Abstract
Aim
Quantitative assessment of alpha-Defensin offers a promising approach for diagnosing a periprosthetic joint infection (PJI) with sensitivities and specificities ranging from 97% to 100% and 95% to 100%, respectively. However, to the best of our knowledge and after due inquiry little information exists concerning qualitative measurements of alpha-Defensin. The aim of this study was to assess the diagnostic accuracy of the alpha-Defensin test, a lateral flow test for the qualitative detection of alpha-Defensin.
Method
In this study, 50 patient with indicated revision surgery met the inclusion criteria due to septic or aseptic loosening. In addition to clinical standard diagnostics of PJI, the alpha-Defensin test* for the assessment of the qualitative alpha-Defensin in the synovial fluid was performed.
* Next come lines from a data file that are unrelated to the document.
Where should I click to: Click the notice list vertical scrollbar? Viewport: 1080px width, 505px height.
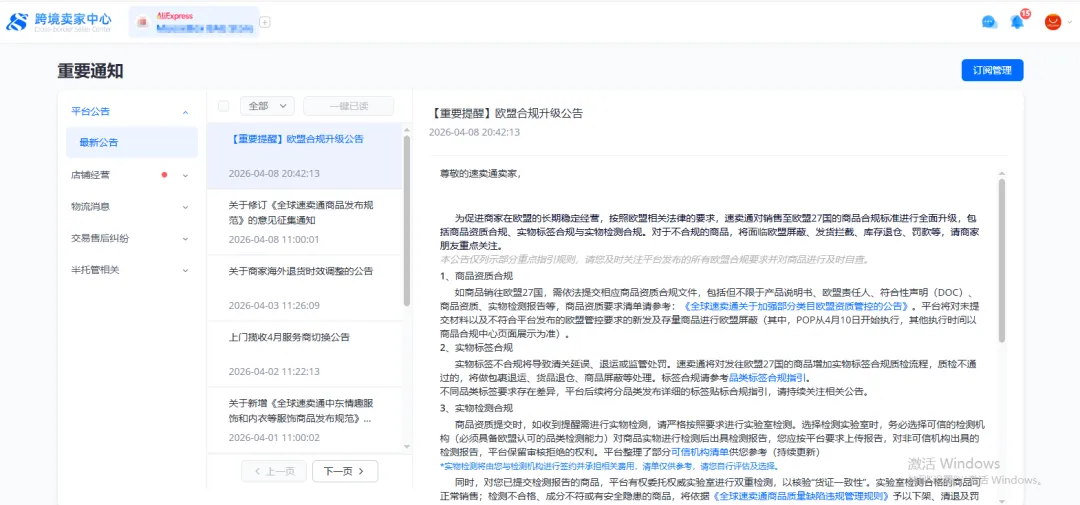[406, 220]
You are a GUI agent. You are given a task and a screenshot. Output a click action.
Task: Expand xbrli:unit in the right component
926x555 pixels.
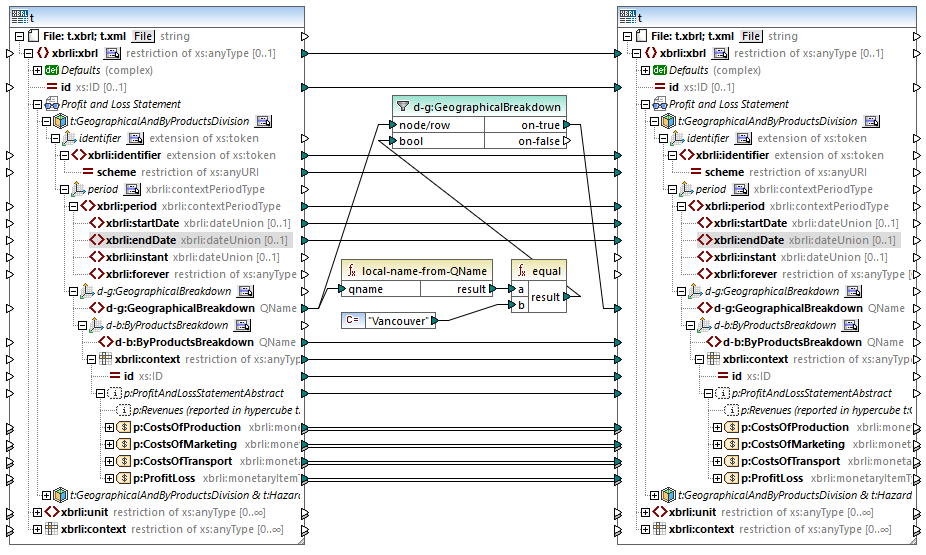647,512
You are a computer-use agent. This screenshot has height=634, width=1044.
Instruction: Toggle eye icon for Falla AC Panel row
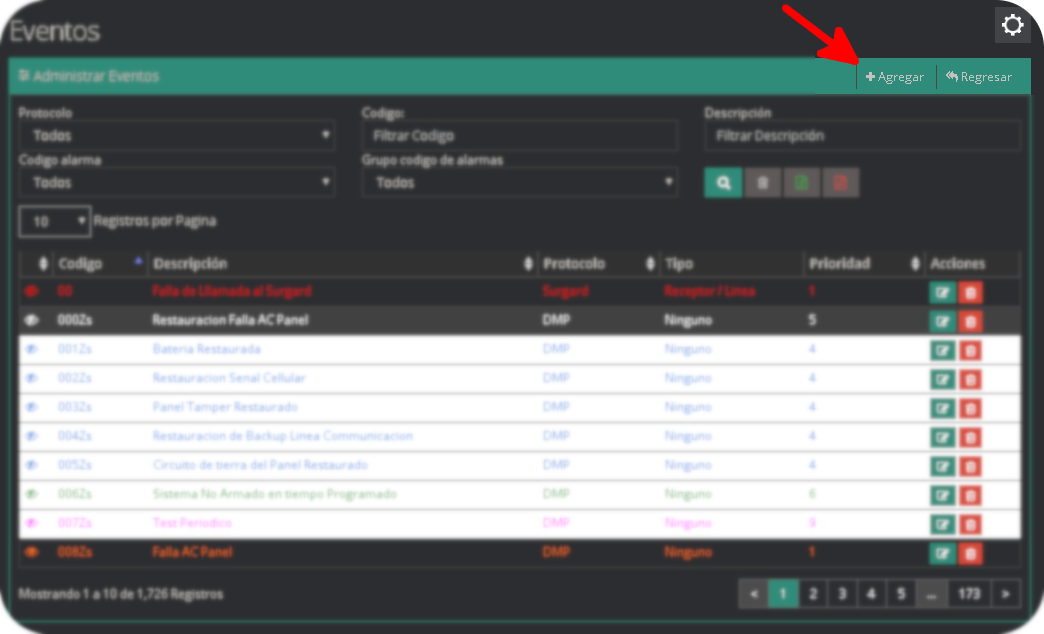(31, 553)
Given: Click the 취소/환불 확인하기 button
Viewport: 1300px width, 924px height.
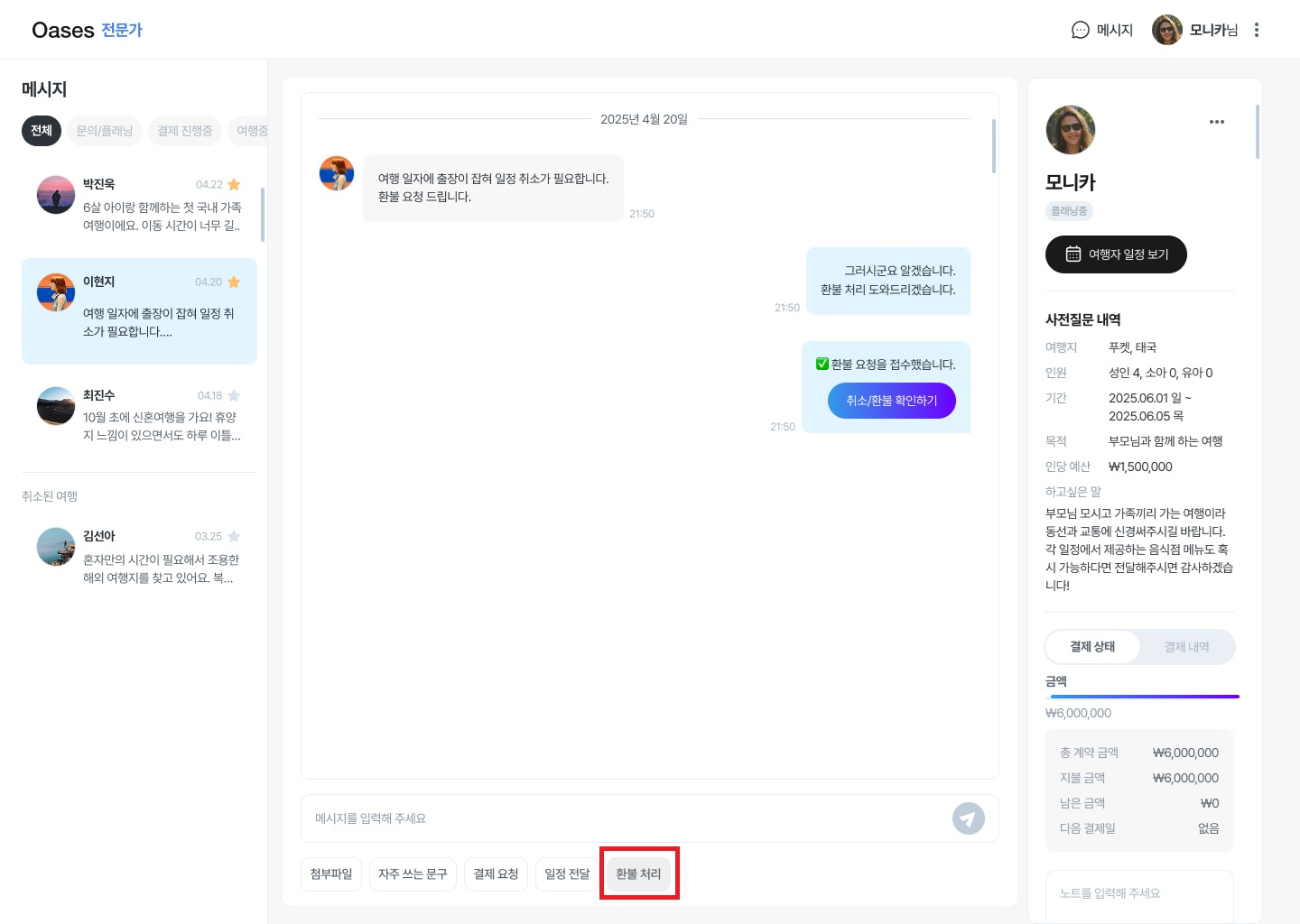Looking at the screenshot, I should pyautogui.click(x=891, y=401).
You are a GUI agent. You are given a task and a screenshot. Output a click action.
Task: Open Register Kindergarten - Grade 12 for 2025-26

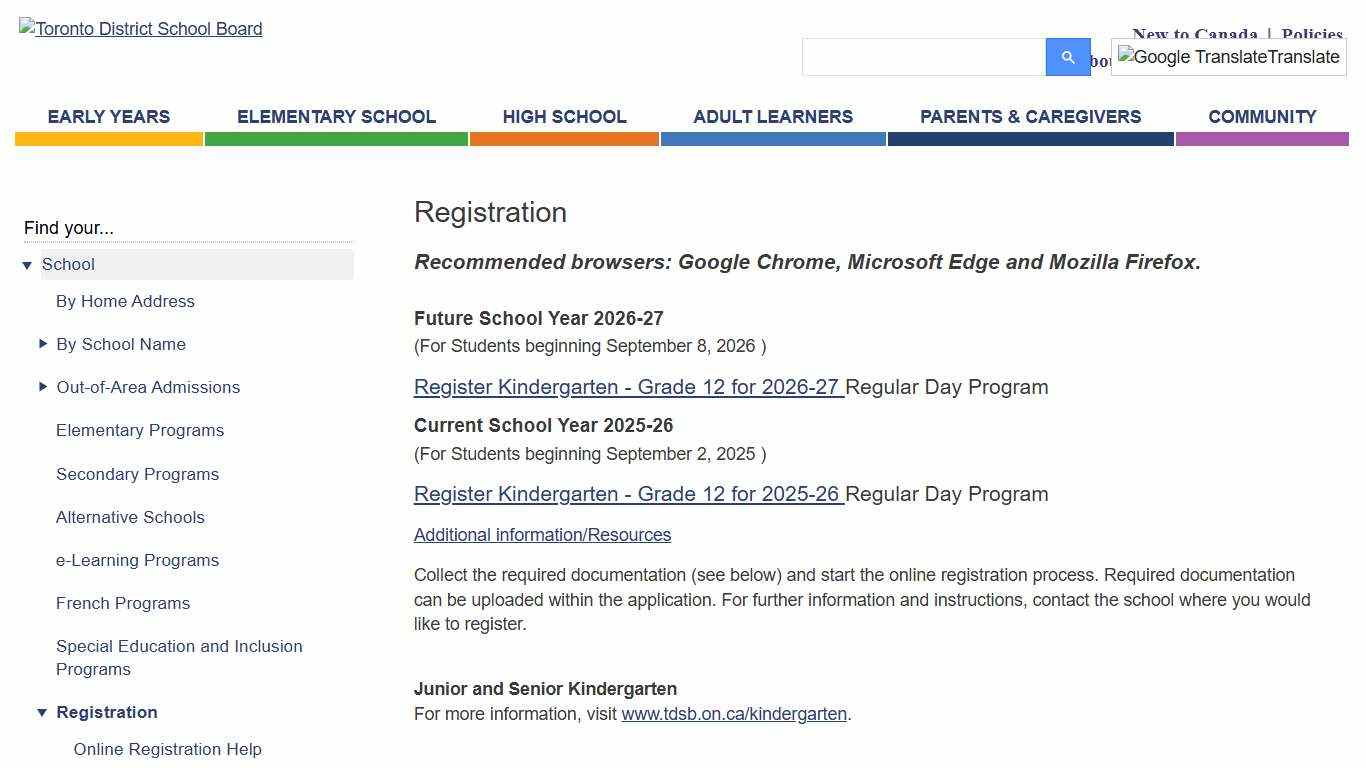pyautogui.click(x=627, y=495)
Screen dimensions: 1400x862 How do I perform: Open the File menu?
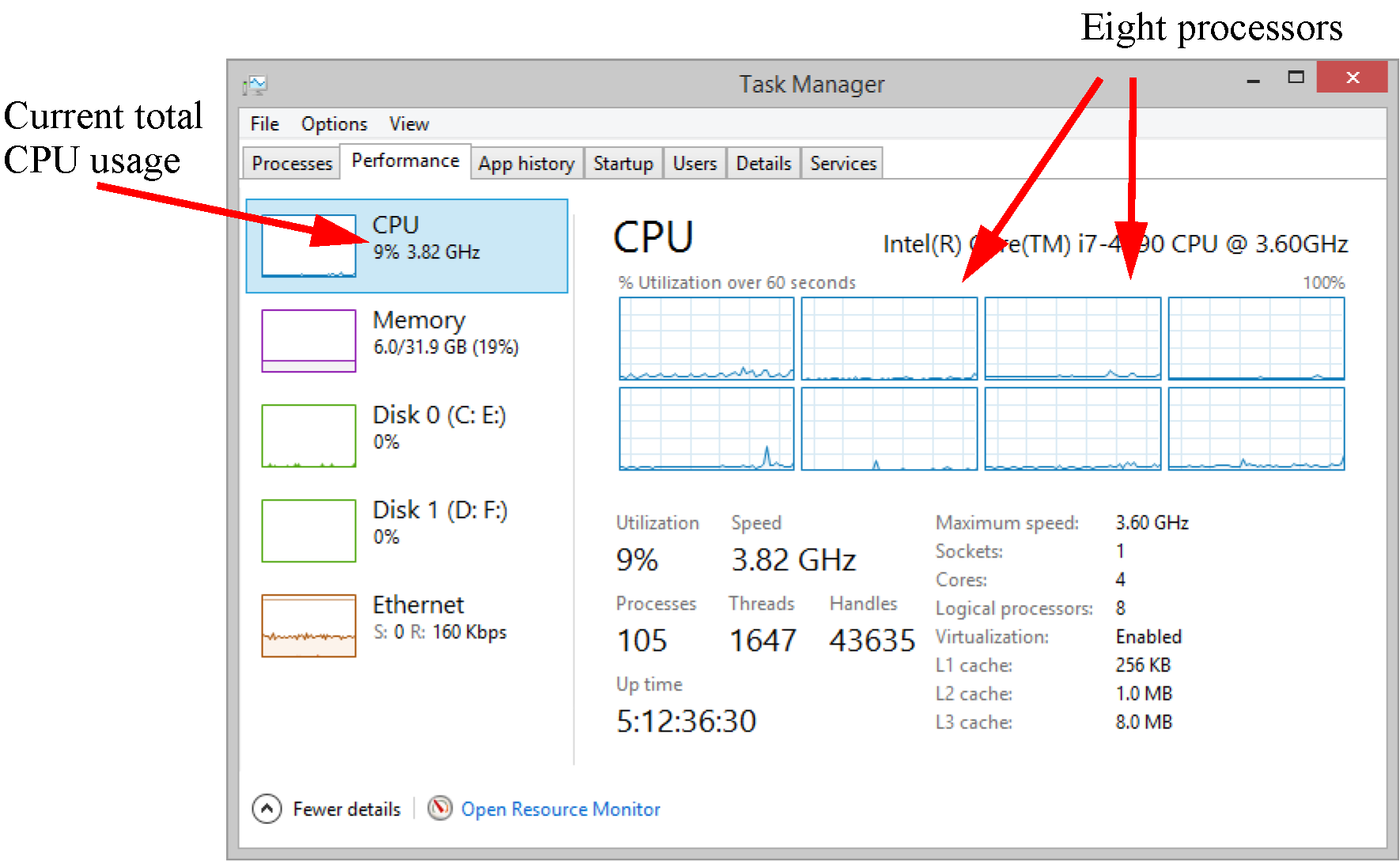point(264,124)
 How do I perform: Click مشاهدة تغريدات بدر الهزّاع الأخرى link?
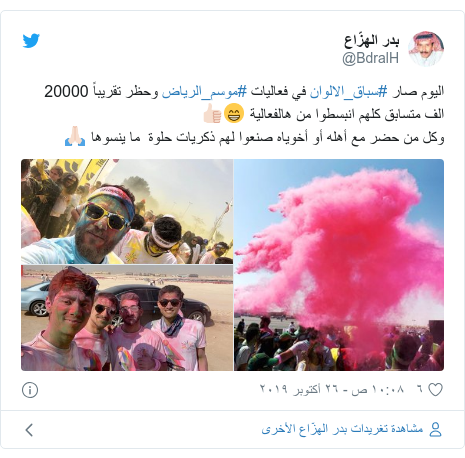342,429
The results were compared with the sensitivity and specificity of currently available clinical tests, specifically C-reactive protein (CRP), frozen section, definitive histology, bacteriology and sonication.
Results
Based on the Musculoskeletal Infection Society's (MSIS) definition of PJI, 36 cases were categorized as aseptic and 13 as septic revisions. Due to the lack of an indicated control line (“C”), one alpha-Defensin test* was inconclusive. Qualitative alpha-Defensin had an area under the curve, sensitivity, specificity, and positive and negative likelihood ratios of 0.82, 69%, 94%, 12.46, and 0.33, respectively. Adjusted p-values using the method of Hochberg showed that the alpha-Defensin test* is significantly at least as good when diagnosing PJI as histology (p=0,0042) and bacteriology with at least one positive culture (p=0,0327).
Conclusions
Qualitative alpha-Defensin tests could be an effective supplement in diagnosing PJI with a diagnostic accuracy comparable to histology and bacteriology (≥ 1 positive culture).